Até que outra tragédia, em Sheffield, virou a mesa: em 1989, em Hillsborough, jogava-se a meia-final da Taça de Inglaterra, entre Liverpool e Nottingham Forest. O descontrolo total nas entradas levou a que a bancada do Liverpool enchesse em demasia, conduzindo à morte por esmagamento de 96 adeptos, que foram sendo empurrados contra as vedações pela turba que continuava a entrar. Na sequência da tragédia, o relatório Taylor – documento seminal para a entrada do futebol inglês na era moderna – levou, entre outras coisas, à construção de novos estádios, à proibição dos lugares em pé, à abolição das vedações entre bancadas e relvado e a que o governo deixasse cair a ideia dos cartões de adeptos, trocada por uma política de maior proximidade, entendimento e partilha aberta de informação entre clubes e as autoridades a propósito dos adeptos mais problemáticos.

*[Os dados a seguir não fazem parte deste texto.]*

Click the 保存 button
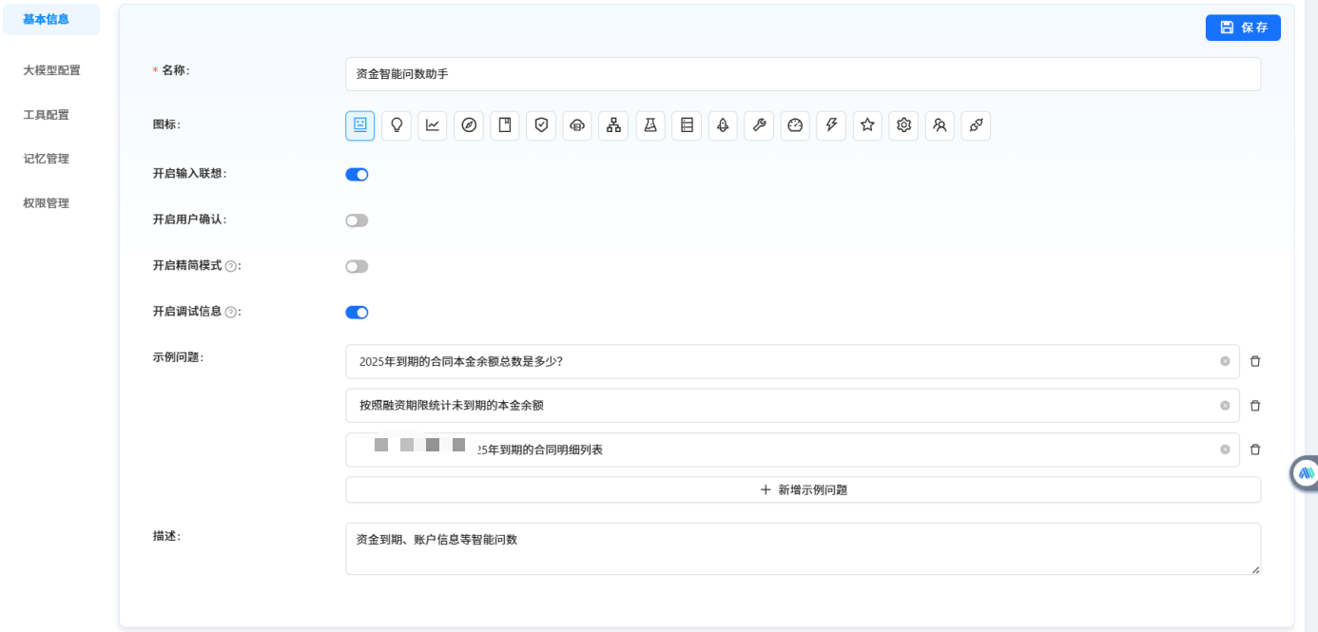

Era esse o segredo e é isso que falta em Portugal.
Portanto, se concordo com a oposição do Benfica aos cartões de adepto que o governo de esquerda quer implementar em Portugal, três décadas depois de nem o executivo de direita de Margaret Thatcher os ter conseguido impor numa Inglaterra onde os espectadores morriam às dezenas nos estádios, não aceito as razões apresentadas pelos encarnados nem as admito de bom grado vindas de um clube que tem mantido as suas claques à margem da lei que já existe. Dizer que o registo dos adeptos que fazem parte das claques contraria a constituição, por afetar o direito de livre associação, como argumentou a direção benfiquista, é sonso e é esquecer que os próprios clubes fazem recolha de dados ao aceitarem sócios ou venderem bilhetes de época, por exemplo. Serão inconstitucionais também?
Tal como em Inglaterra, o segredo não está em medidas tão draconianas como o cartão de adepto. Está na partilha sã e aberta de informação entre clubes, autoridades, Liga e uma associação de adeptos que dificilmente pode ser o simulacro que temos neste momento e que também precisa de um ambiente mais saudável entre direções de clubes para poder ver a luz do dia. E nessa parte da história, o contributo do Benfica foi sempre curto.